Amazon entered the “Do you like the color of my blinders? I think they’re just the right shade of beige.” school of marketing with their legally justified yet hilariously ironic pulling of 1984 and Animal Farm from the Kindle (Commentary via NYT. Here’s the original NYT story). I wish I could be more surprised and outraged at this, but the Kindle is a proprietary device and uses proprietary software with Amazon’s own file format. In this case, incredible irony aside, the publishers of the Orwell works asked and they received: the inexpensive versions from a public domain supplier were pulled, since it was not yet public domain. Perhaps Amazon felt that the refunds would assuage the books suddenly disappearing from who knows how many Kindle-owners’ devices, but it was most definitely noticed. Amazon has judged public sentiment wrongly in the past about about their business practices. For example, their reworking of book rankings to suddenly exclude all GLBT books was quickly noticed by Amazon patrons and authors, some of whom use Amazon rank to track their sales. Of course what was or wasn’t GLBT literature was defined by Amazon, which meant some odd inclusions–poetry by Mark Doty, for instance. Amazon later backtracked to the previous rankings method, and even later denied that the exclusion was done intentionally at all, first trying to palm it off as a outside hacker attack and finally calling it an unauthorized act by an employee. They must have been satisfied with that method because they are trying it again: an update to the NYT commentary notes that as of 8:41 PM 7/17/09, Amazon announced that “it would not automatically remove purchased copies of Kindle books if a similar situation arose in the future.” Of course, if Amazon customers had not cared, it’s possible the story would have played out differently.
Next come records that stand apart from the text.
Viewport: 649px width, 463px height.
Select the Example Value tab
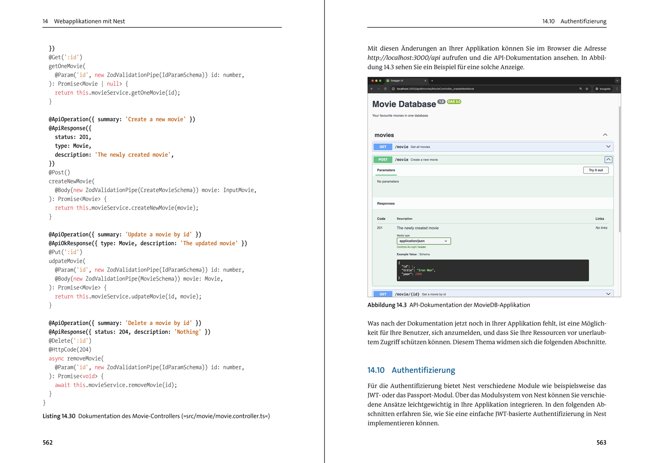click(x=406, y=254)
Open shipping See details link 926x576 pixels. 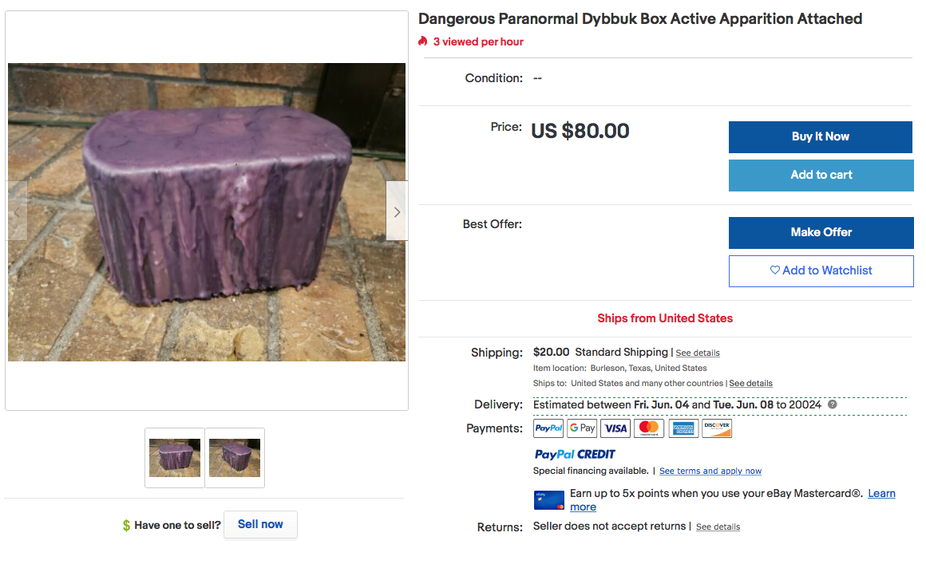pos(698,353)
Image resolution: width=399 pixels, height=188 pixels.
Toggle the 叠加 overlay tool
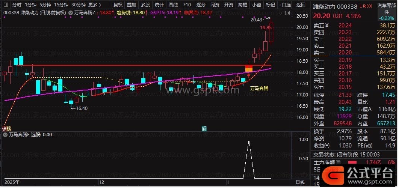[131, 5]
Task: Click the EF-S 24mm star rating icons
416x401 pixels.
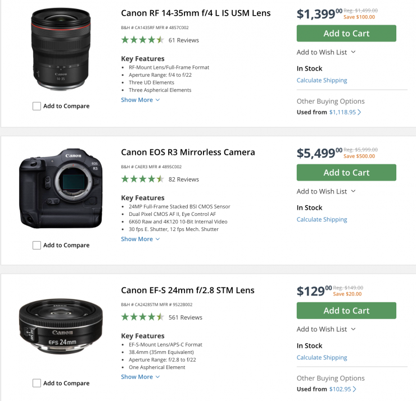Action: coord(142,317)
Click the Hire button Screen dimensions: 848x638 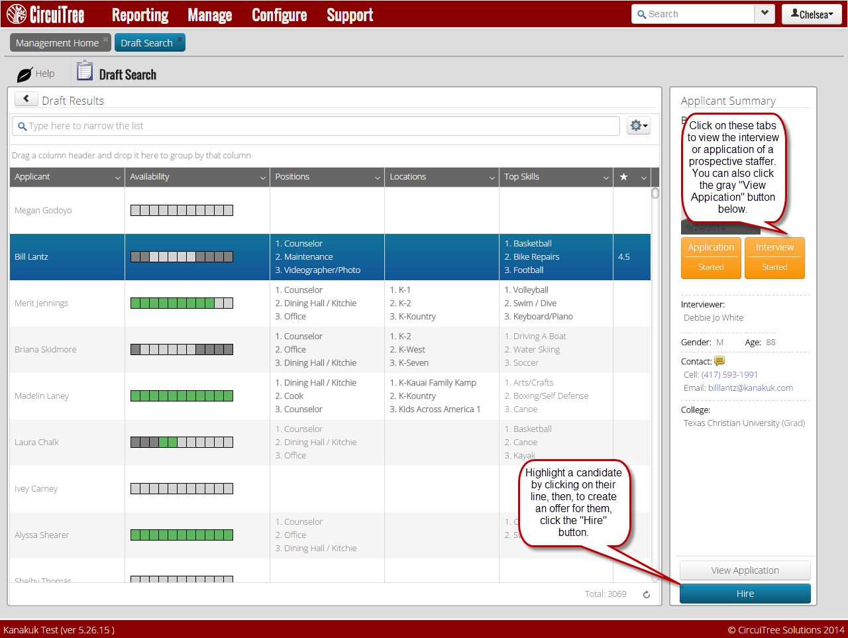pyautogui.click(x=745, y=594)
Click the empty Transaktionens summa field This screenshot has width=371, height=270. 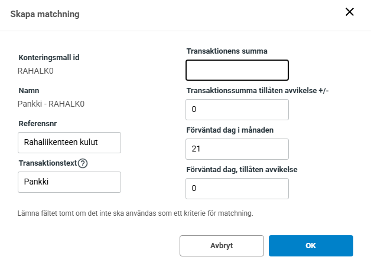pos(237,70)
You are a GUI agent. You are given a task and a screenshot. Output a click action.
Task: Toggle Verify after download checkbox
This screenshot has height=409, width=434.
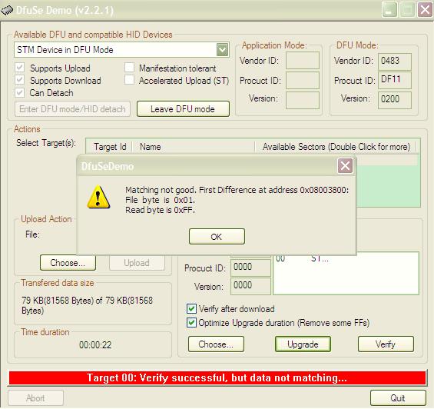coord(191,308)
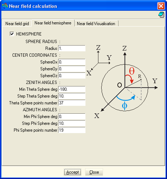Click the Phi Sphere points number field
This screenshot has width=167, height=179.
point(72,130)
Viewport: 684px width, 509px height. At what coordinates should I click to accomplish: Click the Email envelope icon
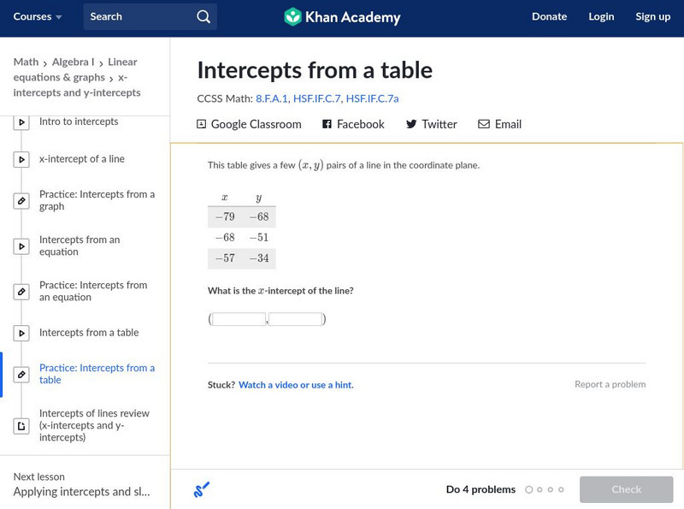click(484, 124)
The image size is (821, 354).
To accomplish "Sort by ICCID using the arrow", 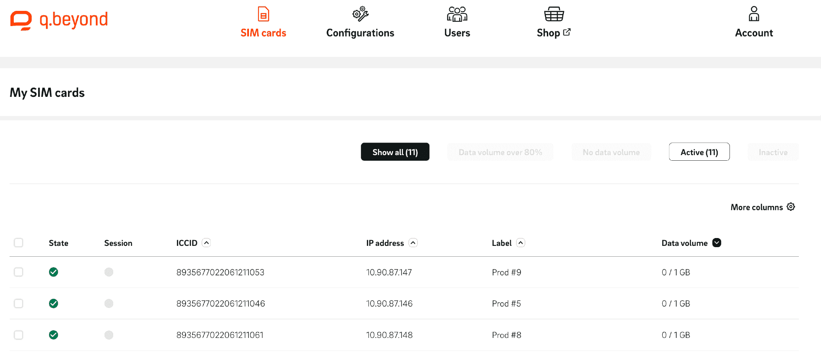I will [206, 243].
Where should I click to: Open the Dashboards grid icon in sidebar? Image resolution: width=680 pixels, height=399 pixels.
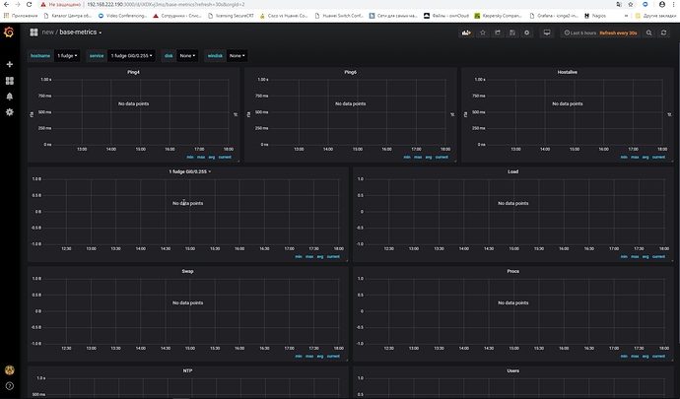[9, 80]
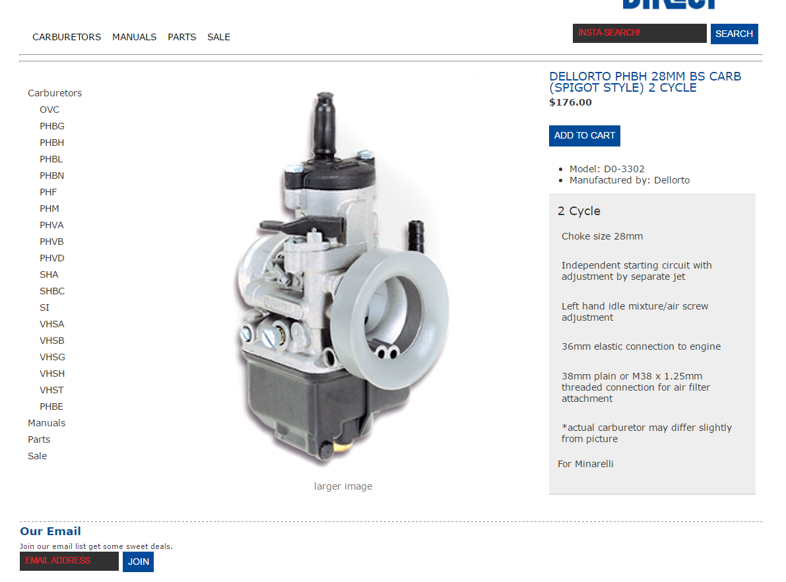786x582 pixels.
Task: Open the SHA sidebar category
Action: [49, 275]
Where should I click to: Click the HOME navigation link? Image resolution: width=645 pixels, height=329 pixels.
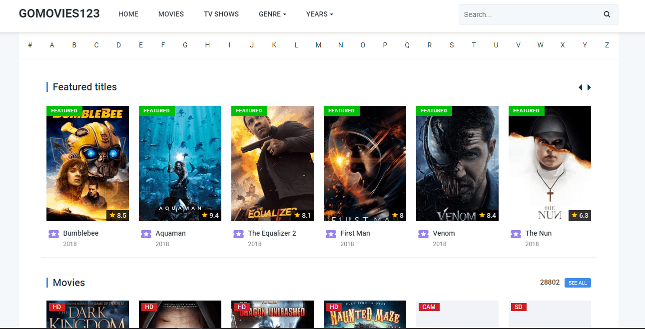tap(128, 14)
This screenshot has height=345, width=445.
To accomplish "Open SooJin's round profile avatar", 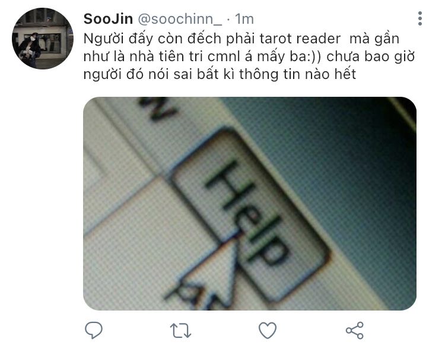I will click(x=43, y=39).
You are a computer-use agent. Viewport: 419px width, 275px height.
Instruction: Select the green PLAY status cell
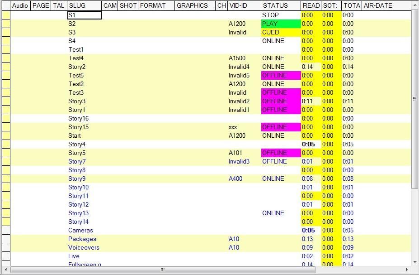click(x=281, y=24)
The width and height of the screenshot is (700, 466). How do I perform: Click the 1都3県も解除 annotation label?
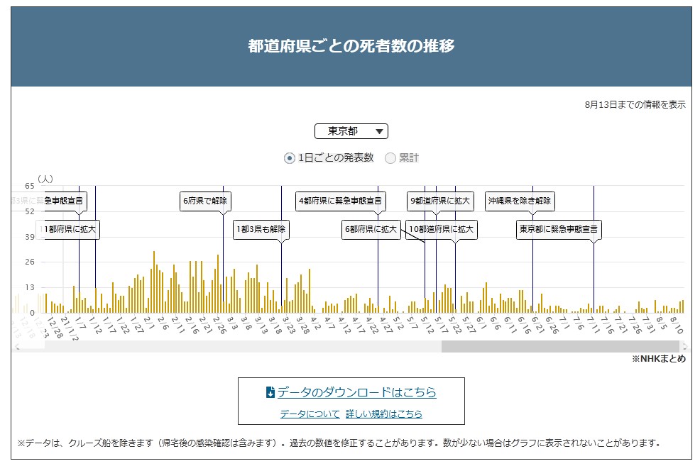point(262,229)
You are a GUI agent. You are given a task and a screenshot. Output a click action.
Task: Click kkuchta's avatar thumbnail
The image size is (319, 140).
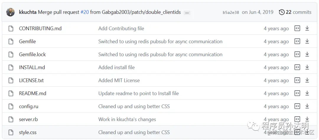point(10,12)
And that is the crazy-stupid part of the current story. Amazon customers read. it could even be argued that they are more literate than any other mass consumer group. Kindle owners would count as perhaps even more literate when you consider that they paid $299 -$500 for a device that is for reading, something they could easily do without the device, albeit with more of a need for shelves and book bags. GIven this, thinking even for a small pixel-like speck of a moment that Kindle owners who had already bought the Orwell books would not make the mental connection between the books’ disappearance and the revisionist, draconic, supposedly futuristic society shown in those books was well, not that bright. Perhaps they need to up their own literacy level within their corporate ranks so that decisions like this, which may have been unavoidable, could at least have been handled differently. Something along the lines of…
…we know pulling these particular books will appear ironic in the worst possible sense, but unlike the societies represented within these books, we have choices. Because of that, we at Amazon are replacing the book you purchased with the copyrighted version, at a net loss to us, but a loss that we feel is worth it in the long run to keep our reputation and that of the Kindle as a reliable way to buy books and to read. Be assured, when you buy books for the Kindle, they are yours–just like the paper versions.
On the surface,Amazon’s decision to pull the books from the Kindle sounds like a clear choice on their part, not matter how badly executed. Their backtracking and current assertion that they won’t ever pull books from the Kindle again shows that they now know it was a bad choice. However, the result of all this will be to make the Kindle look like a less reasonable choice for book-lovers running out of shelf-space. I’ve been using the Kindle for iPhone and have been considering the Kindle DX or the next-gen if it increases PDF-functionality. Links in PDF documents don’t work on the Kindle, so that and the latest drama about 1984 and corporations that embrace revisionist history will keep me from buying a Kindle until those issues are resolved.